# Présentation pièce jointe Mail iPad



## ndubau (9 Décembre 2015)

Bonjour,
Je viens de procéder à plusieurs mises à jour successives de l'iOs sur un iPad (de 5 à 8 et 9 en cours!). J'ai une mauvaise surprise : les pièces jointes en pdf qui autrefois se présentaient en forme d'icône sont ouvertes dans le corps de mail et je ne parviens plus ) les orienter vers Documents ou iBook pour ensuite les enregistrer.
Comment revenir à une présentation par icône (toujours en vigueur pour des fichiers doc ou xls ou pps)
Merci de votre attention
Noël


----------



## Bruno de Malaisie (22 Décembre 2015)

Utilise Outlook. Beaucoup mieux que l'application native.


----------



## lineakd (22 Décembre 2015)

@ndubau, un appui prolonger sur l'image de ton pdf fera apparaître un petite fenêtre qui te permettra de copier ton pdf dans les apps documents ou iBooks.
Je ne sais pas comment revenir aux icônes. Ce qui est bizarre, c'est que j'ai les deux (l'image et l'icône) avec les fichiers joints en pdf. 
@Bruno de Malaisie, qu'est-que l'app Outlook t'amène de plus par rapport à l'app Mail?


----------



## Bruno de Malaisie (23 Décembre 2015)

L'envoi très facile de donnés sur Dropbox, googledrive, iCloud.
Le fait qu'il y a 2 boites aux lettres, une "Focused" pour ce qui est important et une autre pour les mails moins importants.
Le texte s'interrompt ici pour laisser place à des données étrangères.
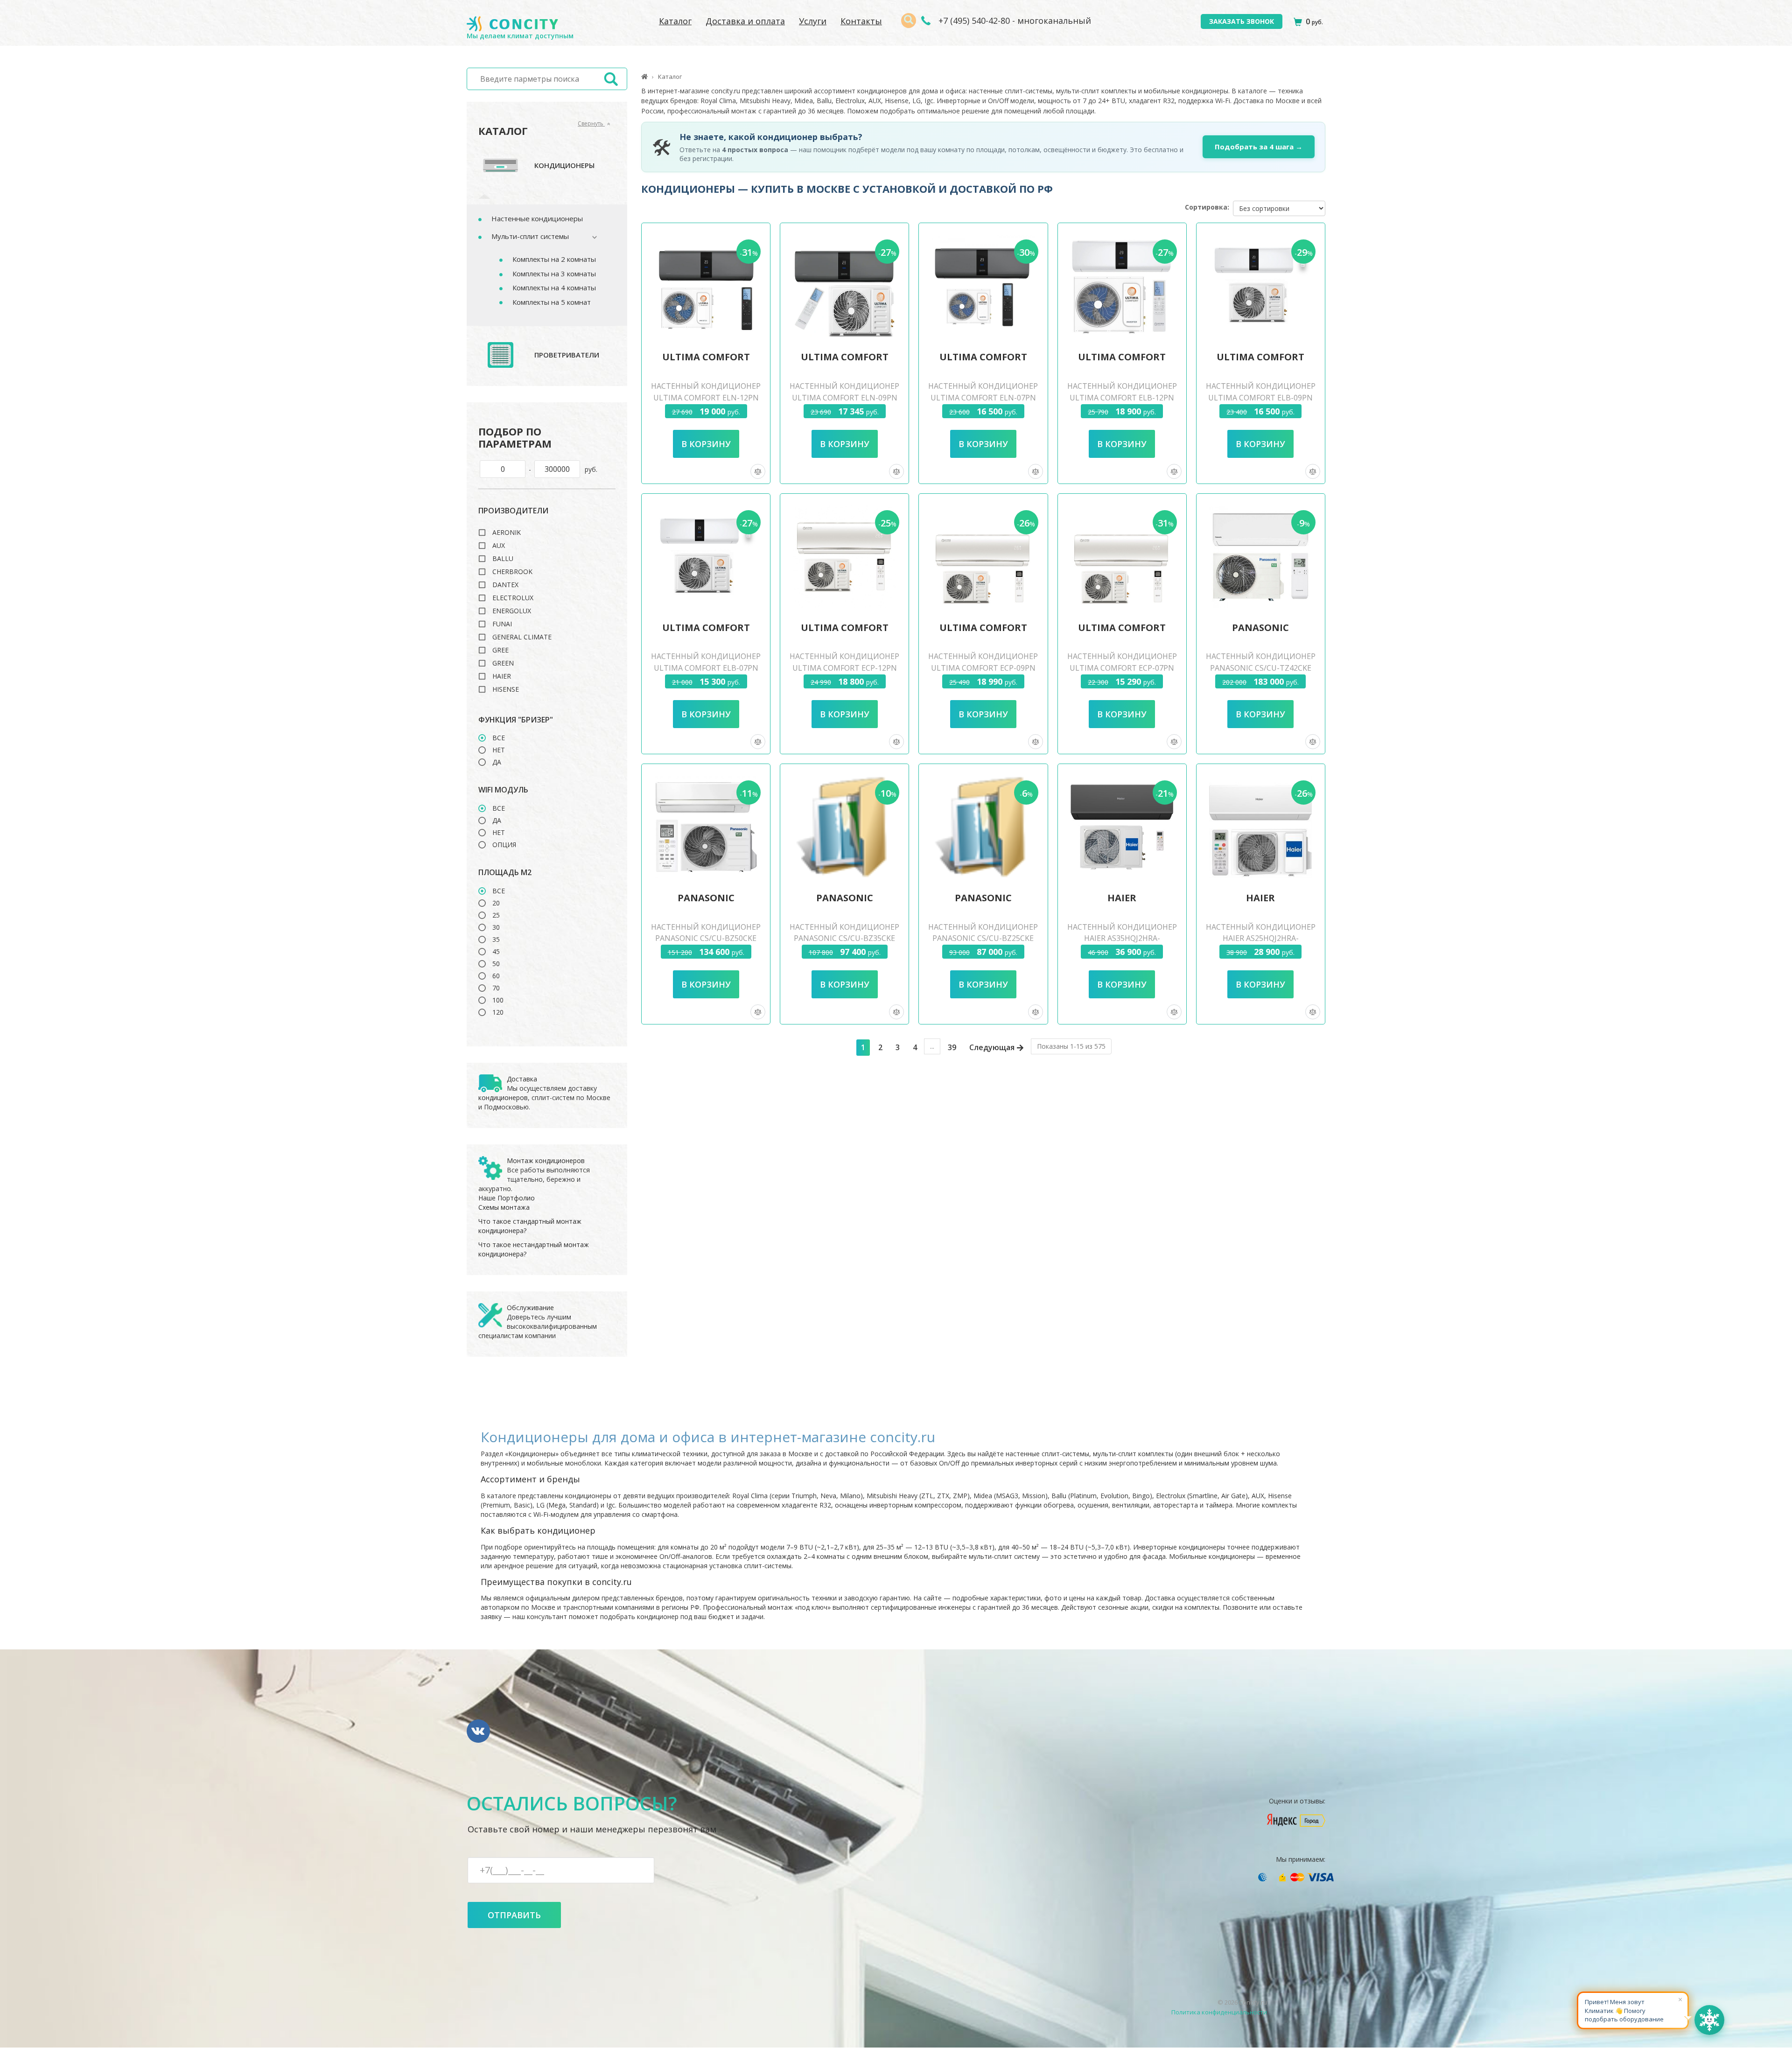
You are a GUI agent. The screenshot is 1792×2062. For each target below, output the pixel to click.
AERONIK (506, 532)
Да (496, 762)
Ce qui évite des notifications à n'en plus finir sur mon AppleWatch. 
Le,fait que cela fonctionne avec tout type d'adresse mail (Gmail, exchange, Windows 365, iCloud)
J'utilisais c e client mail quand il s'appelait encore Acompli. Il a été racheté par Windows, de même que de nombreux autres applications. (Sunrise, Wunderlist). 
Je regrette cependant de ne pas pouvoir utiliser Outlook sur mon MBP.


----------